Task details: What you give back must match the data below character for character.

Data excerpts:

☆ ☆ ☆ ☆

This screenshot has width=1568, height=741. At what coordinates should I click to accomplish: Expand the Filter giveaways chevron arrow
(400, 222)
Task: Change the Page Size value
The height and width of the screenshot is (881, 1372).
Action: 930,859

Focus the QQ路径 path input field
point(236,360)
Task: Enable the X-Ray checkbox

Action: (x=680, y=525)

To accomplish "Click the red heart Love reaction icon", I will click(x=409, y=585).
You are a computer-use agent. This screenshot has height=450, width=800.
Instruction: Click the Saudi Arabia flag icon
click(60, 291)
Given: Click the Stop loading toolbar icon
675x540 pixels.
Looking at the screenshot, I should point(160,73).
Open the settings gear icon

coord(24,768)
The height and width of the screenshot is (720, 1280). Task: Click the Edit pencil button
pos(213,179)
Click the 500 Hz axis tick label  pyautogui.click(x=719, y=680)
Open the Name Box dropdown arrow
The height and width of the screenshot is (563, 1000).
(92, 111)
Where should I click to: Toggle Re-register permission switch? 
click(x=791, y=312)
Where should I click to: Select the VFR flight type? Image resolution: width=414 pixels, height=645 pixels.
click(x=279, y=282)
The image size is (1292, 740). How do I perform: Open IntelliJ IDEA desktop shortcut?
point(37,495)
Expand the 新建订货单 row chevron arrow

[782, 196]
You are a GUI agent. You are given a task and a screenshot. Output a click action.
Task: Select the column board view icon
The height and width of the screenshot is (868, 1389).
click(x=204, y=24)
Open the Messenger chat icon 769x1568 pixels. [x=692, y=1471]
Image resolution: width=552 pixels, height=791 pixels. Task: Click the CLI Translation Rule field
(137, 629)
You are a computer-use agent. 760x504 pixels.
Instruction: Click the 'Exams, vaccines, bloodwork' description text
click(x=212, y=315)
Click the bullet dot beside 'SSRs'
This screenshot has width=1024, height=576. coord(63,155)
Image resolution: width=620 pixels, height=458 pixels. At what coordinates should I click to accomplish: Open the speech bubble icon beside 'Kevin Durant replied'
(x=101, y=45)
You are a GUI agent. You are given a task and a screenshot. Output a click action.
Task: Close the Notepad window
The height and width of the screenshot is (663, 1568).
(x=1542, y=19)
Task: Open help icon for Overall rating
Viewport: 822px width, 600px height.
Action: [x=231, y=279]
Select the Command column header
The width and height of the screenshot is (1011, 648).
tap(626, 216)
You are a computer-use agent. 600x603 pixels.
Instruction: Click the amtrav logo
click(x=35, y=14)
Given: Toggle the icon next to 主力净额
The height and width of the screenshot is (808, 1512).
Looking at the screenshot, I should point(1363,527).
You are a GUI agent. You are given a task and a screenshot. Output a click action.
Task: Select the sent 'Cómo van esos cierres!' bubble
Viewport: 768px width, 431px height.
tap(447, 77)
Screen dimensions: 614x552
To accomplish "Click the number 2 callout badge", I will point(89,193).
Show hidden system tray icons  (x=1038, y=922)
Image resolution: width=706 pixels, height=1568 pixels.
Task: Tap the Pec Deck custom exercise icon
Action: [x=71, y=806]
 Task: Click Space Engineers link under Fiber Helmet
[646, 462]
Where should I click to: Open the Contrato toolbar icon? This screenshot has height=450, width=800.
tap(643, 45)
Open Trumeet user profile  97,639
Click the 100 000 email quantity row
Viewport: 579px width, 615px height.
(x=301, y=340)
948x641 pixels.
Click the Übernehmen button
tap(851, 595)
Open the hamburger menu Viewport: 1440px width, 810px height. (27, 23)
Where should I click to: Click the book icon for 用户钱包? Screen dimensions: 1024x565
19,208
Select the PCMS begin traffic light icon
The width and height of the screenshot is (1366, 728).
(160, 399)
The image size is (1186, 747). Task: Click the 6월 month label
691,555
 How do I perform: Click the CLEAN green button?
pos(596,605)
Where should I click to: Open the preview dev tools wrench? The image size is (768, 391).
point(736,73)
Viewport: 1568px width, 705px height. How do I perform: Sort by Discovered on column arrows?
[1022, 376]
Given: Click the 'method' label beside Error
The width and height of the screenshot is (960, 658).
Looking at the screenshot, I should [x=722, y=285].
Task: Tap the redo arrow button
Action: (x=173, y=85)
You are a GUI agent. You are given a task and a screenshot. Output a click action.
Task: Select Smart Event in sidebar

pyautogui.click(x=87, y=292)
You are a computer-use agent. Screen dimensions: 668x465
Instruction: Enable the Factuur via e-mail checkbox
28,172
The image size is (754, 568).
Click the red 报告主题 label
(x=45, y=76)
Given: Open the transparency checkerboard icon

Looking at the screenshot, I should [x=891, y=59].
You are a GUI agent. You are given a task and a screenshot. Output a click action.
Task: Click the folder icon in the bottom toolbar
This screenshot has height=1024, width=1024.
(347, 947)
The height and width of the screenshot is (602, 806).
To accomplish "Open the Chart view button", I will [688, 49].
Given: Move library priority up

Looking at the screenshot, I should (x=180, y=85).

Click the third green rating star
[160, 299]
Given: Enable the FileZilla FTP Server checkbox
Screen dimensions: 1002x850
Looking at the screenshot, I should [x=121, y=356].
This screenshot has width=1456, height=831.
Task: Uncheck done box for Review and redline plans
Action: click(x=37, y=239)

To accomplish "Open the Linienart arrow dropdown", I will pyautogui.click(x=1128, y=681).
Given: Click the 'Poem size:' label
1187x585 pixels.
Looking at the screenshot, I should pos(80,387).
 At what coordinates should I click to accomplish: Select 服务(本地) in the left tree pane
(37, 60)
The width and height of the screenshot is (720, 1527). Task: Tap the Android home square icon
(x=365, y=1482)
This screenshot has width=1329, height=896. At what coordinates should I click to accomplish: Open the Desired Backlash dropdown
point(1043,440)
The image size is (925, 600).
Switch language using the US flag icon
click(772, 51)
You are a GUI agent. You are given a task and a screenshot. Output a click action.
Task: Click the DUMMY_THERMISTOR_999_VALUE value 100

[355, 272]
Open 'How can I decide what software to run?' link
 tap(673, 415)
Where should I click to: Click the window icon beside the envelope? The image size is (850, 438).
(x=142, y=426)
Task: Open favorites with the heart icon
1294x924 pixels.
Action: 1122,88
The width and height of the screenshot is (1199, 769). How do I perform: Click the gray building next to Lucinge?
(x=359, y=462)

☆ ☆ ☆ ☆

Expected answer:
This screenshot has width=1568, height=741. At what coordinates should I click to accomplish: Expand the Filter giveaways chevron arrow
(400, 222)
Task: Change the Page Size value
The height and width of the screenshot is (881, 1372).
Action: 930,859

Focus the QQ路径 path input field
point(236,360)
Task: Enable the X-Ray checkbox

Action: (x=680, y=525)

To accomplish "Click the red heart Love reaction icon", I will click(x=409, y=585).
You are a computer-use agent. This screenshot has height=450, width=800.
Instruction: Click the Saudi Arabia flag icon
click(60, 291)
Given: Click the Stop loading toolbar icon
675x540 pixels.
Looking at the screenshot, I should point(160,73).
Open the settings gear icon

coord(24,768)
The height and width of the screenshot is (720, 1280). Task: Click the Edit pencil button
pos(213,179)
Click the 500 Hz axis tick label  pyautogui.click(x=719, y=680)
Open the Name Box dropdown arrow
The height and width of the screenshot is (563, 1000).
(92, 111)
Where should I click to: Toggle Re-register permission switch? 
click(x=791, y=312)
Where should I click to: Select the VFR flight type? Image resolution: width=414 pixels, height=645 pixels.
click(x=279, y=282)
The image size is (1292, 740). How do I perform: Open IntelliJ IDEA desktop shortcut?
point(37,495)
Expand the 新建订货单 row chevron arrow

[782, 196]
You are a GUI agent. You are given a task and a screenshot. Output a click action.
Task: Select the column board view icon
The height and width of the screenshot is (868, 1389).
click(x=204, y=24)
Open the Messenger chat icon 769x1568 pixels. [x=692, y=1471]
Image resolution: width=552 pixels, height=791 pixels. Task: Click the CLI Translation Rule field
(137, 629)
You are a computer-use agent. 760x504 pixels.
Instruction: Click the 'Exams, vaccines, bloodwork' description text
click(x=212, y=315)
Click the bullet dot beside 'SSRs'
This screenshot has width=1024, height=576. coord(63,155)
Image resolution: width=620 pixels, height=458 pixels. At what coordinates should I click to accomplish: Open the speech bubble icon beside 'Kevin Durant replied'
(x=101, y=45)
You are a GUI agent. You are given a task and a screenshot. Output a click action.
Task: Close the Notepad window
The height and width of the screenshot is (663, 1568).
(x=1542, y=19)
Task: Open help icon for Overall rating
Viewport: 822px width, 600px height.
Action: [x=231, y=279]
Select the Command column header
The width and height of the screenshot is (1011, 648).
tap(626, 216)
You are a computer-use agent. 600x603 pixels.
Instruction: Click the amtrav logo
click(x=35, y=14)
Given: Toggle the icon next to 主力净额
The height and width of the screenshot is (808, 1512).
Looking at the screenshot, I should point(1363,527).
You are a GUI agent. You are given a task and a screenshot. Output a click action.
Task: Select the sent 'Cómo van esos cierres!' bubble
Viewport: 768px width, 431px height.
tap(447, 77)
Screen dimensions: 614x552
To accomplish "Click the number 2 callout badge", I will point(89,193).
Show hidden system tray icons  (x=1038, y=922)
Image resolution: width=706 pixels, height=1568 pixels.
Task: Tap the Pec Deck custom exercise icon
Action: [x=71, y=806]
 Task: Click Space Engineers link under Fiber Helmet
[646, 462]
Where should I click to: Open the Contrato toolbar icon? This screenshot has height=450, width=800.
tap(643, 45)
Open Trumeet user profile  97,639
Click the 100 000 email quantity row
Viewport: 579px width, 615px height.
(x=301, y=340)
948x641 pixels.
Click the Übernehmen button
tap(851, 595)
Open the hamburger menu Viewport: 1440px width, 810px height. (27, 23)
Where should I click to: Click the book icon for 用户钱包? Screen dimensions: 1024x565
19,208
Select the PCMS begin traffic light icon
The width and height of the screenshot is (1366, 728).
(160, 399)
The image size is (1186, 747). Task: Click the 6월 month label
691,555
 How do I perform: Click the CLEAN green button?
pos(596,605)
Where should I click to: Open the preview dev tools wrench? The image size is (768, 391).
point(736,73)
Viewport: 1568px width, 705px height. How do I perform: Sort by Discovered on column arrows?
[1022, 376]
Given: Click the 'method' label beside Error
The width and height of the screenshot is (960, 658).
Looking at the screenshot, I should [x=722, y=285].
Task: Tap the redo arrow button
Action: (x=173, y=85)
You are a GUI agent. You are given a task and a screenshot. Output a click action.
Task: Select Smart Event in sidebar

pyautogui.click(x=87, y=292)
You are a computer-use agent. Screen dimensions: 668x465
Instruction: Enable the Factuur via e-mail checkbox
28,172
The image size is (754, 568).
Click the red 报告主题 label
(x=45, y=76)
Given: Open the transparency checkerboard icon

Looking at the screenshot, I should [x=891, y=59].
You are a GUI agent. You are given a task and a screenshot. Output a click action.
Task: Click the folder icon in the bottom toolbar
This screenshot has height=1024, width=1024.
(347, 947)
The height and width of the screenshot is (602, 806).
To accomplish "Open the Chart view button", I will [688, 49].
Given: Move library priority up

Looking at the screenshot, I should (x=180, y=85).

Click the third green rating star
[160, 299]
Given: Enable the FileZilla FTP Server checkbox
Screen dimensions: 1002x850
Looking at the screenshot, I should [x=121, y=356].
This screenshot has width=1456, height=831.
Task: Uncheck done box for Review and redline plans
Action: click(x=37, y=239)

To accomplish "Open the Linienart arrow dropdown", I will pyautogui.click(x=1128, y=681).
Given: Click the 'Poem size:' label
1187x585 pixels.
Looking at the screenshot, I should pos(80,387).
 At what coordinates should I click to accomplish: Select 服务(本地) in the left tree pane
(37, 60)
The width and height of the screenshot is (720, 1527). Task: Tap the Android home square icon
(x=365, y=1482)
This screenshot has width=1329, height=896. At what coordinates should I click to accomplish: Open the Desired Backlash dropdown
point(1043,440)
The image size is (925, 600).
Switch language using the US flag icon
click(772, 51)
You are a GUI agent. You are given a task and a screenshot. Output a click action.
Task: Click the DUMMY_THERMISTOR_999_VALUE value 100

[355, 272]
Open 'How can I decide what software to run?' link
 tap(673, 415)
Where should I click to: Click the window icon beside the envelope? The image size is (850, 438).
(x=142, y=426)
Task: Open favorites with the heart icon
1294x924 pixels.
Action: 1122,88
The width and height of the screenshot is (1199, 769). How do I perform: Click the gray building next to Lucinge?
(x=359, y=462)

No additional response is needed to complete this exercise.